Chinese woman talk business with local women at a shop in Lagos, Nigeria, June 16, 2007. (file photo)

Chinese woman talk business with local women at a shop in Lagos, Nigeria, June 16, 2007. (file photo)

China’s massive appetite for commodities is creating concerns for the global economy, the environment and workers in other countries.

In a series of reports, VOA is looking at the economic power modern China wields. Correspondent Nico Colombant reports from Washington.

Chinese government and company officials are signing agreements at a dizzying pace around the world, including in places where few other foreigners invest.

China's Zhonghui Mining Group this year signed a copper mining deal in Zambia valued at $3.6 billion.

And Chinese firms are signing other deals in Africa and other parts of the world for access to oil and other commodities to fuel China's growing economy.

J. Peter Pham, an Africa expert with the Atlantic Council in Washington, thinks Chinese officials have been astute during their commodities buying spree.

“Much of the money is actually tied up in credits or soft loans for infrastructure or for other products which are linked to Chinese firms," he says. "So the amount of cash that governments receive often is much lower than the billion dollar figures that are thrown about.”

When Chinese companies use infrastructure projects as a payment, for example, as is the case in Sudan, they often use equipment, materials and workers from China.

Former U.S. Ambassador David Shinn, who studies China’s relationship with Africa, warns that many deals lack transparency.

"One does not always know what they are being paid nor does one know how clean all of the deals are."

Images of Chinese business interests across the developing world

Environmental concerns

Environmental advocacy groups are also raising questions.

In many parts of Southeast Asia, including here in Indonesia, the environmental group Greenpeace says China’s purchases of palm oil, timber and paper contribute to deforestation.

Greenpeace activist Bustar Maitar is trying to make sure Chinese companies do not break laws aimed at protecting the forest.

“What I am seeing now is they are much more careful with their operation here in Indonesia, to try to stop being exposed by the non-governmental organization for example.”

Worker's rights

People who work for Chinese companies are also wary.

In Liberia, where China has overtaken the United States as the leading business partner, many workers complain of mistreatment and low pay from Chinese bosses.

One woman, who would not be named, took part in a protest in the capital, Monrovia.

“They have no care," she says. "They are always laughing at us, beating us up on the job site.

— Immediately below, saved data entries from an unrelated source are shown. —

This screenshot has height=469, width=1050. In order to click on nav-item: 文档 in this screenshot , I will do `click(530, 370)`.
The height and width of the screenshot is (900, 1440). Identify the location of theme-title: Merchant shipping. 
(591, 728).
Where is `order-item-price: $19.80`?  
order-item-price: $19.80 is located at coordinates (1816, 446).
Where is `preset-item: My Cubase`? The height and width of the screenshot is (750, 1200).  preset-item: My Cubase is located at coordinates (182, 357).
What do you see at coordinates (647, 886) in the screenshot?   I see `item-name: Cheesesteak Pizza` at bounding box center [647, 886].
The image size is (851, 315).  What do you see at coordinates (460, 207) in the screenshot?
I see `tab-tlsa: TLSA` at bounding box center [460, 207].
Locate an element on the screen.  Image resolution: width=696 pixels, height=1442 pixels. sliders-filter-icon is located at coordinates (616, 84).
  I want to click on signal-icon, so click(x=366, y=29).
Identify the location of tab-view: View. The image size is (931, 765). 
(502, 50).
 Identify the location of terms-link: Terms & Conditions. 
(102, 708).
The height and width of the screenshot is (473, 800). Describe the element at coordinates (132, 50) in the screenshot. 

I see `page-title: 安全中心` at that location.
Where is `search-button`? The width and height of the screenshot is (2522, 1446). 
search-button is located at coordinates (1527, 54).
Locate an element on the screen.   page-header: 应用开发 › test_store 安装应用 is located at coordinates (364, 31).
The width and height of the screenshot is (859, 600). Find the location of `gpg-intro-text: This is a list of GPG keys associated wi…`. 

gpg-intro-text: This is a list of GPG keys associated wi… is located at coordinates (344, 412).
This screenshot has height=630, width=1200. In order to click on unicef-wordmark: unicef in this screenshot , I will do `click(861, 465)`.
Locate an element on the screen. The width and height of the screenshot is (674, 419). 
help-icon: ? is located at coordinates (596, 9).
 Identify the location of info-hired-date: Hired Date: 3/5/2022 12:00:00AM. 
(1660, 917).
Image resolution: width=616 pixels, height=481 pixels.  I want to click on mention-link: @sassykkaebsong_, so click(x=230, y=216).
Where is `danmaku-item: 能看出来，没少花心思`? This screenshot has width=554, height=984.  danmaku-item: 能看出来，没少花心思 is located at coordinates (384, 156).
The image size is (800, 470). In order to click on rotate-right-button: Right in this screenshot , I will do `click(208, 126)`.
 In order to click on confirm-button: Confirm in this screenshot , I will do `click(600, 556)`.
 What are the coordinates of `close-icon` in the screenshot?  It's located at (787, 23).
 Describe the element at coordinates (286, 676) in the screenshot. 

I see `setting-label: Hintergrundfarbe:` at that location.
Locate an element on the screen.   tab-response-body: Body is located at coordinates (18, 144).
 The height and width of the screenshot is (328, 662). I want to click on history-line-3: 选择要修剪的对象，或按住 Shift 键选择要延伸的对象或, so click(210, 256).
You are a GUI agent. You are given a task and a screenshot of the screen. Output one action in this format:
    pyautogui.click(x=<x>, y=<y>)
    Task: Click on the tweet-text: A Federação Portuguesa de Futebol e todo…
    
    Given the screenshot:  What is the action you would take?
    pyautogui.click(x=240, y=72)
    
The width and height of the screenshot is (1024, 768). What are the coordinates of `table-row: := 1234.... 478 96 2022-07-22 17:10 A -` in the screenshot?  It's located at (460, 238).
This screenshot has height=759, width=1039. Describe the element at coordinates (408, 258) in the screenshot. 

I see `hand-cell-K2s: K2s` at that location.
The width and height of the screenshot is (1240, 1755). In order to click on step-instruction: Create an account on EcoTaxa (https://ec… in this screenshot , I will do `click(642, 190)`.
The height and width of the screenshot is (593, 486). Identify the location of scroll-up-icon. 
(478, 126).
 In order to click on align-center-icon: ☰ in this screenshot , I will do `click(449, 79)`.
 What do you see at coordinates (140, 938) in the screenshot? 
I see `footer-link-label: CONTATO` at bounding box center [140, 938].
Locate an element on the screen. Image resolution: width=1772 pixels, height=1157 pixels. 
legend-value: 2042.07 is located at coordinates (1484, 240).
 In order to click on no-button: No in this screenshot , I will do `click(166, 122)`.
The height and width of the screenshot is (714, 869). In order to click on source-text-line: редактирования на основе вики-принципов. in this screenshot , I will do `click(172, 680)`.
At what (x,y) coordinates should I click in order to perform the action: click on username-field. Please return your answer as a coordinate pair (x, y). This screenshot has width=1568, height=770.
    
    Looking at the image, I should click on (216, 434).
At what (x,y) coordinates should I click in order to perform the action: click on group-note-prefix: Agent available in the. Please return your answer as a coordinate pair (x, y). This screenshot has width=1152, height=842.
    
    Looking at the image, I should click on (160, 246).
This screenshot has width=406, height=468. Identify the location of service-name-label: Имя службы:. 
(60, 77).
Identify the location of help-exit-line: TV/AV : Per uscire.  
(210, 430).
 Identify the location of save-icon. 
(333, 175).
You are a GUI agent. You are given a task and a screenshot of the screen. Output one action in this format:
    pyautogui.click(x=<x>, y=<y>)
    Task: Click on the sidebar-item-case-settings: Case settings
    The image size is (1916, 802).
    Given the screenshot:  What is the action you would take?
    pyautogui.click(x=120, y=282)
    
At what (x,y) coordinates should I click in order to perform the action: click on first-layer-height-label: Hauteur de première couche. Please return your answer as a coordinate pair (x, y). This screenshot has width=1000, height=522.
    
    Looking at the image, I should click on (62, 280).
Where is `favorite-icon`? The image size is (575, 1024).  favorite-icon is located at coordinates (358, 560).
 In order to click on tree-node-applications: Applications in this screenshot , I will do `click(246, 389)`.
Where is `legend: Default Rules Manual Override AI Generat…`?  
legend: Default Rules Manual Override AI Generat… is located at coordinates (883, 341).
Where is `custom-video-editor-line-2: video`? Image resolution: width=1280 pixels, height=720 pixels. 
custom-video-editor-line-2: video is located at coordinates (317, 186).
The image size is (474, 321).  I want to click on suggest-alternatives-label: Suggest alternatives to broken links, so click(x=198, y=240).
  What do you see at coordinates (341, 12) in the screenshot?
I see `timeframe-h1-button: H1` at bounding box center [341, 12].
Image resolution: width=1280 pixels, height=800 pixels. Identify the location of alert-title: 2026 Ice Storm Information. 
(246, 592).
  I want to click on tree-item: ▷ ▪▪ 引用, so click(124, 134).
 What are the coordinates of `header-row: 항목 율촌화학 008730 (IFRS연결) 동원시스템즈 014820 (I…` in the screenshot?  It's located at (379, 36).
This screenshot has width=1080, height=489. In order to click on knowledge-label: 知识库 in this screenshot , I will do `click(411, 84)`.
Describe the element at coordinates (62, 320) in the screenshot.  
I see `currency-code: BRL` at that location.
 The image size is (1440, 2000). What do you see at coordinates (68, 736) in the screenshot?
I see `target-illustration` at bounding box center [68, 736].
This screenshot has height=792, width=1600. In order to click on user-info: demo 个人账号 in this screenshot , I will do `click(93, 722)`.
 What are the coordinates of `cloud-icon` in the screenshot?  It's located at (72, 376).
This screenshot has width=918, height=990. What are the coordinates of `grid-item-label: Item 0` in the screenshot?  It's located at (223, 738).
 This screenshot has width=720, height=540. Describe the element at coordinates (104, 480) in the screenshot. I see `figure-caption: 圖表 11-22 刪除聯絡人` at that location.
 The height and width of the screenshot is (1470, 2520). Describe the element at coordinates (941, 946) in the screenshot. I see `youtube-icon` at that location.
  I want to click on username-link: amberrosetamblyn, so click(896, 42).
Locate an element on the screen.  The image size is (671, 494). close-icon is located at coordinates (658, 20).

They are abusing our parents, abusing ourselves. If you are doing a job and you make a little mistake a Chinese man will come and kick you.”

Chinese officials reject these accusations. They also say that unlike Western investors, Chinese investors do not meddle in internal politics.

In rural Senegal, the Chinese owner of a sesame seed processing plant, Riping Ouyang, defends his work.

“It is not about exploiting the country and taking its money." he says. "No, on the contrary, we come to help the country and the rural areas, so that they can work and have their own earnings.”

Most commodity prices have risen sharply since the turn of the new century, coinciding with growing Chinese needs.

Economists say the commodity price boom could continue over the next decade or so, while China’s enormous commodity appetite will last much longer and its effects will only deepen.